My hut at this time was hard enough to walk in - I had to dodge piles of junk everywhere and in some places the only viable foot room was created by tossing inhibition out the door and walking on stacks of papers. The explosion did not improve anything. Chunks of fermented milk were everywhere, stuck to everything. As the days passed, I did eventually get it all cleaned up - hunting down different chunks by smell - but that was yet to come. My mind was still set on butter-smeared bread. I pasteurized the milk, let it separate for a day, made butter with the fat, and made hot chocolate with the milk.

My first clue something was wrong came when I had to scrape the fat off the bottom of the pot. Still, no one joins Peace Corps unless they're optimistic. My second clue was when I had to spit out a swig of hot chocolate and dump the rest of that cup. Optimism.

I threw out half a loaf of bread I'd attacked with the butter. On the bright side, the solar drier works. On the bad side, I still haven't managed to get milk home before it ferments.

Gone Fishin'

I missed the initial rush. Too busy walking around the huge, pond-like body of water, which is part of a river during the rainy season, looking for someone to hold my clothes, I lost the best chance I had of pitching head-first into thigh-deep mud.

I didn't intend to go to the fish fête at first, but when my boss - who's never been - went out of his way to convince me it was worthwhile, I knew it had to be.

Amy, Adam, Ciara, and I got some fabric with fish pattern and made ourselves some matching outfits.

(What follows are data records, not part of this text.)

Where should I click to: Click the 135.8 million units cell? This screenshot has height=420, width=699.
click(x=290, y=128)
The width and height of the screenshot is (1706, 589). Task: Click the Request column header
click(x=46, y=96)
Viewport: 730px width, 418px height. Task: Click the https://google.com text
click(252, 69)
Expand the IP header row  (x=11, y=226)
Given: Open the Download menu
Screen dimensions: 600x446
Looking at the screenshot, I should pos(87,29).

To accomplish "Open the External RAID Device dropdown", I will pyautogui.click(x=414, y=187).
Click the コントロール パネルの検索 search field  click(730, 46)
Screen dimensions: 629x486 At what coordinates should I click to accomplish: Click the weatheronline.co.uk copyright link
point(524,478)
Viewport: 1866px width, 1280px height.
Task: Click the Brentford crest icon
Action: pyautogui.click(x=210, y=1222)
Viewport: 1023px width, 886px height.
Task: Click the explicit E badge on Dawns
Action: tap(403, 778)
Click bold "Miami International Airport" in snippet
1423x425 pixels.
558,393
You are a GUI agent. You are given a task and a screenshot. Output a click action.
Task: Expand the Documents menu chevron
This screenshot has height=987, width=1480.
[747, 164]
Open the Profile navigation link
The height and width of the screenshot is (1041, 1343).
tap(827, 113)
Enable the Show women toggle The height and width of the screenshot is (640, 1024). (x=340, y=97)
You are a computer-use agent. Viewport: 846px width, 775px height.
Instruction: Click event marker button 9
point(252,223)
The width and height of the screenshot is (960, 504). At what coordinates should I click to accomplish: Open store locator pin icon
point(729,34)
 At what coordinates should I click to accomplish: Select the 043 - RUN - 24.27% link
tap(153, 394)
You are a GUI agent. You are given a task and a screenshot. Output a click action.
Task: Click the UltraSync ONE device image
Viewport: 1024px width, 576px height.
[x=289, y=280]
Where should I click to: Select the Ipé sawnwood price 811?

Then, renting a cab, we headed out of Kankan at 6:30 a.m. to avoid a potential lock-down of the city - irrelevant political turmoil.

The first day we wandered around the fête-swelled market, bought garbage (my necklace broke after less than 24 hours), and waited for everyone else to show up. We presented a Ciara-decorated bowl - made from a giant, dried-out squash (a calabach), several meters of the fabric our outfits were made of, and the traditional 10 kola nuts to Cathleen's former family. They took good care of us.

The fête opened Saturday evening with dancing, singing, and a good amount of speech-making. Early Sunday morning people started filing down to the water, but we chose to see the ceremony prior to fishing.

Per Guinean regulations, it didn't start on time and we ended up with a nice crowd of kids staring at us (whose number now includes Caron and Alex). With nothing better to do, we started fooling around. We were sitting in plastic deck chairs surrounded by at least 200 kids - probably closer to 400. At first we slapped hands down the line and back. Then we did the same with leg crossing. That evolved into a full-blown effort to teach our crowd how to do The Wave. After even that didn't take off, we resorted to singing Raffi's "Down By the Bay." That was a hit and kept us going until the real party started - by blasting music and watching the Tubabus dance.

After our entrée, the main course of drumming, traditional dancing, and theatrical, acrobatic dancing started. The three PCVs who are here for a third year were getting involved in the traditional dancing; I had the bad luck to jump in only moments before it ended. Then to the water.


I lost everyone else on the way down and had to give up on finding everyone. I decided to slog through the mud holding my clothes. Once I found Caron, though, I was able to ditch my clothes and fish. Melinda had bet me 5000FG, not really a bet, more incentive, I couldn't catch a fish with my hands. I'd thought it might be possible - the water was nowhere more than a foot deep. The mud, though, was nowhere less than knee-deep.

I gave up on my hands quickly – my only good shot at that was the initial rush. As I had a mesh shirt (A-shirt cut) it was only a couple knots before I had my own fishing net. I caught 8 finger-sized fish like that before I found a fishing buddy. Ciara grabbed the other side of my shirt and we charged through the mud, dragging the net. That was fruitless, so I suggested simple sweeping while standing still. On our second swoosh through the mud, pay dirt. We got a catfish about 6 inches long - small, but more than big enough to keep by local standards.

That was the only keeper for me in what was the most intense over fishing I'll ever see (until next year). Unfortunately for use of Ciara and a mesh shirt, Melinda only gave me 1000FG. Twenty cents.